_EXERCISE TASK_: Show each line below that contains the string "field". Case counts.

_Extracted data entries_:
* * * * *
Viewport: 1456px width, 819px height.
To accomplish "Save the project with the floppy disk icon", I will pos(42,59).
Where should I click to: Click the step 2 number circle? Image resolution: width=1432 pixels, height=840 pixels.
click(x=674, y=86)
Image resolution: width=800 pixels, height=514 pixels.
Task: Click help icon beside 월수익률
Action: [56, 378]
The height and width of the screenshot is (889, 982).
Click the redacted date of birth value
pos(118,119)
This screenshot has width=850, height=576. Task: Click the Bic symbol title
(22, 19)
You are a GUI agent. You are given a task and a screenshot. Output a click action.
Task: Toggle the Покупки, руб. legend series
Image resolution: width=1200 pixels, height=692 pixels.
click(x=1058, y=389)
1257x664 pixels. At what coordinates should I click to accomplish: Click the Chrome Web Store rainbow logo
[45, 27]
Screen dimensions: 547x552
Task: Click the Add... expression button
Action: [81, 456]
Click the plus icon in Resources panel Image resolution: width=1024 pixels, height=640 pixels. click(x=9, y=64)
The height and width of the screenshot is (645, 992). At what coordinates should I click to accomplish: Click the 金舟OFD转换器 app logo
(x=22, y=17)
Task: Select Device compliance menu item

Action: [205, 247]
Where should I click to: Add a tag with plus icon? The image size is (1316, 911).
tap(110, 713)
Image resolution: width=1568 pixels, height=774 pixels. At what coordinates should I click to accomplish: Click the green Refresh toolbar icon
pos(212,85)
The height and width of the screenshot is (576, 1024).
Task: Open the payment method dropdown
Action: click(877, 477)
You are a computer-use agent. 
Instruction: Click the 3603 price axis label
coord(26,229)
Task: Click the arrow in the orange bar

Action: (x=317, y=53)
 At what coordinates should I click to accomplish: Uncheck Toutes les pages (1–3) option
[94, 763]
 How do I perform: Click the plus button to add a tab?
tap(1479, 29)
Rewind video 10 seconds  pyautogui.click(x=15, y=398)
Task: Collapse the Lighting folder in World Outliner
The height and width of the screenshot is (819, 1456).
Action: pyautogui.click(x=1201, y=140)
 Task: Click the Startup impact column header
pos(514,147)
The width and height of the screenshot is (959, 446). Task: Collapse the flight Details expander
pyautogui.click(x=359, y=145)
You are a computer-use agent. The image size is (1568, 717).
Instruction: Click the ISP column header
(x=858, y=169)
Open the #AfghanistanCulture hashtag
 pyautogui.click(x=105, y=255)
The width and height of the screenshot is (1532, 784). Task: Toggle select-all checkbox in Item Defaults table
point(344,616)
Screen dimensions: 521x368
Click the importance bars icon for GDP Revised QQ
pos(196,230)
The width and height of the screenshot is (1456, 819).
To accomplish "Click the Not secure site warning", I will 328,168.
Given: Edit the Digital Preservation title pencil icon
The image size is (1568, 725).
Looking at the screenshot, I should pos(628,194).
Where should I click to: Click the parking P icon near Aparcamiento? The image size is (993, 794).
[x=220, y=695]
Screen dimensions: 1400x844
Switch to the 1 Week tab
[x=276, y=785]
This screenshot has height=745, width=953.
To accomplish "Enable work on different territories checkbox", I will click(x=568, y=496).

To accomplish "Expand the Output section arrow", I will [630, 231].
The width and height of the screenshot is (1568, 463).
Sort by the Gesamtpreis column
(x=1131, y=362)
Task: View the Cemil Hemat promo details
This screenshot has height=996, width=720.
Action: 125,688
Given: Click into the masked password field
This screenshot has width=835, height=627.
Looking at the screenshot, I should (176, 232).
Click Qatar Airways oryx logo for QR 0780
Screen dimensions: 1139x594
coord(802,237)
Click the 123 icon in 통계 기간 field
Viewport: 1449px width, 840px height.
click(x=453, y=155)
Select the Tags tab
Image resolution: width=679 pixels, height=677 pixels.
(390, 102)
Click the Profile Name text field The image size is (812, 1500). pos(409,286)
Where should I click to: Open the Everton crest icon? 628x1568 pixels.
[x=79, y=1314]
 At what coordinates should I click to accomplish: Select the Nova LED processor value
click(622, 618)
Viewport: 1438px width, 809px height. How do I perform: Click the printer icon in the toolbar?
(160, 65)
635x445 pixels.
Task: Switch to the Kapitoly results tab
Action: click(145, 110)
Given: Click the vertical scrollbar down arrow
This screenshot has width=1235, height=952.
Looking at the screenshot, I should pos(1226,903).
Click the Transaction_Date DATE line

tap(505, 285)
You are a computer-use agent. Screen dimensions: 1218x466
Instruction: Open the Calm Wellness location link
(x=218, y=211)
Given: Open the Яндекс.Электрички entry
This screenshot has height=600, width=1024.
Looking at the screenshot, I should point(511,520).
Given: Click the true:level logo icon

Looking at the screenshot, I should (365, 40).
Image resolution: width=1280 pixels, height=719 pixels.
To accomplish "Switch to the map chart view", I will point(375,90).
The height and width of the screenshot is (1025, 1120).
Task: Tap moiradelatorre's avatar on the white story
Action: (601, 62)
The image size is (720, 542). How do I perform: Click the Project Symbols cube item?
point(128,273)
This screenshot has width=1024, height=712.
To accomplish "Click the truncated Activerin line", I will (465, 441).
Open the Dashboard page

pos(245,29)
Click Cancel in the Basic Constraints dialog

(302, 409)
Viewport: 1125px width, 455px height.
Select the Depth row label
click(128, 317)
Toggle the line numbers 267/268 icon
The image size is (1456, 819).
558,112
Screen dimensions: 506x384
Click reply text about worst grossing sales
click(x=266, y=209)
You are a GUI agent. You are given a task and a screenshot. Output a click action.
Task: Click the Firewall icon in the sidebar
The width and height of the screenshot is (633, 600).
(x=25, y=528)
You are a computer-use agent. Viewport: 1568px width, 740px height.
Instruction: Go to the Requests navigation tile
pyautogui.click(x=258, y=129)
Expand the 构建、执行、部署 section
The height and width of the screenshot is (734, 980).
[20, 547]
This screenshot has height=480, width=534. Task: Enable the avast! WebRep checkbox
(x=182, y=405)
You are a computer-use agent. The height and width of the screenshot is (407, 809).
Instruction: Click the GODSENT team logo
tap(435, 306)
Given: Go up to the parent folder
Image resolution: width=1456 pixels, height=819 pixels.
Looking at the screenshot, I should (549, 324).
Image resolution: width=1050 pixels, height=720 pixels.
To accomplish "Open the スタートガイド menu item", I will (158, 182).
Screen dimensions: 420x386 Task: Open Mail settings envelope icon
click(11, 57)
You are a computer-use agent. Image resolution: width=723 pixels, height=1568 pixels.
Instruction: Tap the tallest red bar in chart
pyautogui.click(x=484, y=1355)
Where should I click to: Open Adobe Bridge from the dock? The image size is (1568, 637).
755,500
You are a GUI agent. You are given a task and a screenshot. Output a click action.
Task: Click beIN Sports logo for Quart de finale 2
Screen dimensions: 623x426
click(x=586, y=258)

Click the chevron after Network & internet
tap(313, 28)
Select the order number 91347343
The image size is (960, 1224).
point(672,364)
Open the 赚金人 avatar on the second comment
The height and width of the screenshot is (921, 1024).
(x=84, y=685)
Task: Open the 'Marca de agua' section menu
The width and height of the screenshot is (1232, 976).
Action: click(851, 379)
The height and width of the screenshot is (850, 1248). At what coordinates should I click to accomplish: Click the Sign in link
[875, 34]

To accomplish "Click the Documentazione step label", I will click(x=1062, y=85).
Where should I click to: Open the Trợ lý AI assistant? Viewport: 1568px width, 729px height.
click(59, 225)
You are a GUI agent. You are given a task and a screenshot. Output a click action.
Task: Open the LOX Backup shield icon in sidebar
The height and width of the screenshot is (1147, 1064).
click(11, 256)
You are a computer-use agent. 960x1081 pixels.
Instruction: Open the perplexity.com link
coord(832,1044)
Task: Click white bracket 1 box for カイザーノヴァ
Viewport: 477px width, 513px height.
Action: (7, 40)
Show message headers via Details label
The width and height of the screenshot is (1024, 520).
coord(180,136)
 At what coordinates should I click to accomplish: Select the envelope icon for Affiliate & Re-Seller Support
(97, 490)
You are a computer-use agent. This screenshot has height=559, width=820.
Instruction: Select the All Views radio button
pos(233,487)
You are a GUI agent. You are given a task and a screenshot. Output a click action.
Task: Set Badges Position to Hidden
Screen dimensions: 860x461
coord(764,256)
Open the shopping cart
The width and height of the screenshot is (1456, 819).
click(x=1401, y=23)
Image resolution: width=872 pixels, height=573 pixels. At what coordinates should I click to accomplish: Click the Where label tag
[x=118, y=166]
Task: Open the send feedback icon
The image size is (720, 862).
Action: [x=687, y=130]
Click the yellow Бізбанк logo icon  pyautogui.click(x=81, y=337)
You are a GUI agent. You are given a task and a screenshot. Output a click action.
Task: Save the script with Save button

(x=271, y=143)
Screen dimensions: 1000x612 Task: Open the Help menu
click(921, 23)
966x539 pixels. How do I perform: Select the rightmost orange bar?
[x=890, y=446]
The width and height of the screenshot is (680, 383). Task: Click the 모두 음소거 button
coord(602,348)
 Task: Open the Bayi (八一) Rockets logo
* * * * *
_SOLVED EXERCISE_:
Given: Click into the masked password field
Click the 123 icon in 통계 기간 field
Click the Profile Name text field The image size is (812, 1500). pos(409,286)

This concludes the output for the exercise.